|The First Ruler of Cyprus (tusks, no beard)
A quick run through the timeline of Cyprus introduces us to some of the most unsavoury imperialists and invaders in history. But the more successful of them all had beards.
The most handsome may have been the Hittite monarch
Suppiluliuma, of whom an extraordinary statue has recently been alleged to have been dug up in
Turkey. But Sargon II, whose beard was longer, annexed Cyprus to the
Assyrian Empire in 709 BCE. The Egyptian Pharaoh Amasis, who did NOT sport a
beard, grabbed it in the mid-sixth century, but the parvenu and bearded Persian
Emperor Cyrus got it off him in 545.
|The Amazing Beard of Sargon II
Despite numerous attempts by the Cypriots to gain independence, their land was repeatedly lost and won by Alexander’s Successors. Cyprus was briefly taken over for Rome by the smooth-cheeked Cato the Younger. But it was lost again when Mark Antony bestowed it on the (probably unbearded) Cleopatra, before she lost it too and it reverted to Rome. As part of the Byzantine realm, Cyprus was continuously harassed by bearded Arab invaders.
|Richard the Lionheart, with well-trimmed fluff
This means that even before everyone in the world poked their noses in during the 1970s, Cypriot Greeks had been interfered with by Hittites, Assyrians, Egyptians (twice), Persians, Macedonians, Romans, Byzantines, Levantine Arabs, Brits, Mamluk Sultans, Genoese, Venetians, Ottomans, and Brits again.

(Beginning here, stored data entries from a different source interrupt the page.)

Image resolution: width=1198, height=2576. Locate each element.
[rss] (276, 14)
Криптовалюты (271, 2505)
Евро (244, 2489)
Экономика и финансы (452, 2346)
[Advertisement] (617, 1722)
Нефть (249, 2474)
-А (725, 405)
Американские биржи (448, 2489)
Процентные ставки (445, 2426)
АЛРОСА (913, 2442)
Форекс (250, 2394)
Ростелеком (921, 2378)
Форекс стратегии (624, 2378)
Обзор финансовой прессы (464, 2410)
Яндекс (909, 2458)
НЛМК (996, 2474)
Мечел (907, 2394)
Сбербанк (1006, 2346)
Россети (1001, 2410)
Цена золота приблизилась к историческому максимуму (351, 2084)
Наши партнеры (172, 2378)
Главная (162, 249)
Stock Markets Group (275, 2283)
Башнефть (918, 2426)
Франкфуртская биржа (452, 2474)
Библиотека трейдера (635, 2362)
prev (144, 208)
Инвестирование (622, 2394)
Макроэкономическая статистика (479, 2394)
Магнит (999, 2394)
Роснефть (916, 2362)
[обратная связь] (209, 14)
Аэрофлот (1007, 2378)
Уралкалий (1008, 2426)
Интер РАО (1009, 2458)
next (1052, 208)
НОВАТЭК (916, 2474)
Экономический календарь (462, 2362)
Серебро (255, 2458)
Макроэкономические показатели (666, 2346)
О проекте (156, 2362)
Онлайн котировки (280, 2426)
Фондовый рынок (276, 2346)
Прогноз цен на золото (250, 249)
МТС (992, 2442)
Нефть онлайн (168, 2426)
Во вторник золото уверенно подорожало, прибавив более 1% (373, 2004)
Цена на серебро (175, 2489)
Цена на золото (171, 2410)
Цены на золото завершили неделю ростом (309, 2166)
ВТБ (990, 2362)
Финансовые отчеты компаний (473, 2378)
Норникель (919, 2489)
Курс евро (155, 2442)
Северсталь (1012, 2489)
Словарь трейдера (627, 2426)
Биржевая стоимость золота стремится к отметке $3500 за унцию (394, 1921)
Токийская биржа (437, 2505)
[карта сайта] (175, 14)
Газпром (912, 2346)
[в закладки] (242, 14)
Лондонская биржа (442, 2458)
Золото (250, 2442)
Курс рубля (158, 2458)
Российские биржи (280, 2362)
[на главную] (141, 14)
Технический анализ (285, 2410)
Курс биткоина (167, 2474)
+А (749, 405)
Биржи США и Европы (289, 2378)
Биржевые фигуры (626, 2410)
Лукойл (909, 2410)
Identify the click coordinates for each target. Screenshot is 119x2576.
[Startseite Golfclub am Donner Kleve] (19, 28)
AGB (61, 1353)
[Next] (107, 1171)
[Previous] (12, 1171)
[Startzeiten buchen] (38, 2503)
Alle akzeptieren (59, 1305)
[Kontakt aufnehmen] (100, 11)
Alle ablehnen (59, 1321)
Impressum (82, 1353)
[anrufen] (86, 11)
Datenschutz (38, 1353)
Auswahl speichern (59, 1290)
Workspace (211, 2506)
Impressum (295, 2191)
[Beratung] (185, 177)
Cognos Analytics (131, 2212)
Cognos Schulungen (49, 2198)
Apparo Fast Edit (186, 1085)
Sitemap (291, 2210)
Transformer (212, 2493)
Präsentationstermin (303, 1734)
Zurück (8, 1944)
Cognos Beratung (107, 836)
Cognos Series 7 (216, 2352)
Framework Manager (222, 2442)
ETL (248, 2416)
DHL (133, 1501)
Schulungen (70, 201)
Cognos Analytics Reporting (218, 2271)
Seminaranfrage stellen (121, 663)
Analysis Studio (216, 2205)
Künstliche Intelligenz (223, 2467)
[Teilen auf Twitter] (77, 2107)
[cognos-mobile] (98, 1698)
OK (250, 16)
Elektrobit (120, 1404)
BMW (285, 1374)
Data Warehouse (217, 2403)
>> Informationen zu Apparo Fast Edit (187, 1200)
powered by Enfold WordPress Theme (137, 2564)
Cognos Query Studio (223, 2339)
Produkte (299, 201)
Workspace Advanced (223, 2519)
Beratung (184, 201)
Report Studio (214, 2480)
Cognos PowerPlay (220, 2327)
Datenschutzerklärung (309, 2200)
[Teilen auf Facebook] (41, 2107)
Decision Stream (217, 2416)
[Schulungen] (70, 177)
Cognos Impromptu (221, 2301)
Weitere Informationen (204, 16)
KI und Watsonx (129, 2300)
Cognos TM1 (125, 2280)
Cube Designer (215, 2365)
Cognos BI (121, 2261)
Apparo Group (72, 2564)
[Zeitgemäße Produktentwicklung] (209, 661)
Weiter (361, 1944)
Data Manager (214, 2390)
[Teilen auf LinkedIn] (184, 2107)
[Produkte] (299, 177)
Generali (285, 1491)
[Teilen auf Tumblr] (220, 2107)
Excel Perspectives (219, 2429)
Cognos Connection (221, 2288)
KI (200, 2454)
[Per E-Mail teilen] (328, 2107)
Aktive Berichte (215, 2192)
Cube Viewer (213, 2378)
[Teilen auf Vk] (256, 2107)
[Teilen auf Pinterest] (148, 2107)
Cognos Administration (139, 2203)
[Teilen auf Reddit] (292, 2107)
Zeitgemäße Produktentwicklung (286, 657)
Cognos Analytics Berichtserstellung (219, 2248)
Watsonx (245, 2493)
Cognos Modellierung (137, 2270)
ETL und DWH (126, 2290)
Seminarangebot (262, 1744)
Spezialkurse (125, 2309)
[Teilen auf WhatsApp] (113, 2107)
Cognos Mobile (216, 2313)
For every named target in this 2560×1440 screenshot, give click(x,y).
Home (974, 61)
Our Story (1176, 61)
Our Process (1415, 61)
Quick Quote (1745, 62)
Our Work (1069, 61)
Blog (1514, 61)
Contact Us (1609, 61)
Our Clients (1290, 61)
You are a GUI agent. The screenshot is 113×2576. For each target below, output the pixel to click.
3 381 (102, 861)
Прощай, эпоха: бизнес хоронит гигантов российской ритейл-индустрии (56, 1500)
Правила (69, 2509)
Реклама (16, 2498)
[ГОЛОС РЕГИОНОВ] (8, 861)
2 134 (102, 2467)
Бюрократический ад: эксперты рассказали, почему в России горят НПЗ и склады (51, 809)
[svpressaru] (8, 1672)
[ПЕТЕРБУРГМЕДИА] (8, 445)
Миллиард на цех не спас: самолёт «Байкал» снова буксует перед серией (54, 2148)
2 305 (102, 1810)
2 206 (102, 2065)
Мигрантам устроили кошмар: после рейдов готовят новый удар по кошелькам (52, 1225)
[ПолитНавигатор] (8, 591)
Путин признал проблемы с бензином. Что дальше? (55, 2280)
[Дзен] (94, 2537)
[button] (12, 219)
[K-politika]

But is the moral of the story that Cypriots need to grow some beards? Their hairy Orthodox priests have managed to exert a bit more power than most of them. The women who have ruled Cyprus (e.g. Cleopatra and Queen Elizabeth II) have always lost control of it. Ominously, the current government of Cyprus, to judge from photographs, is shinily clean-shaven.
|Will Merkel or Anastasiades Get That Beard?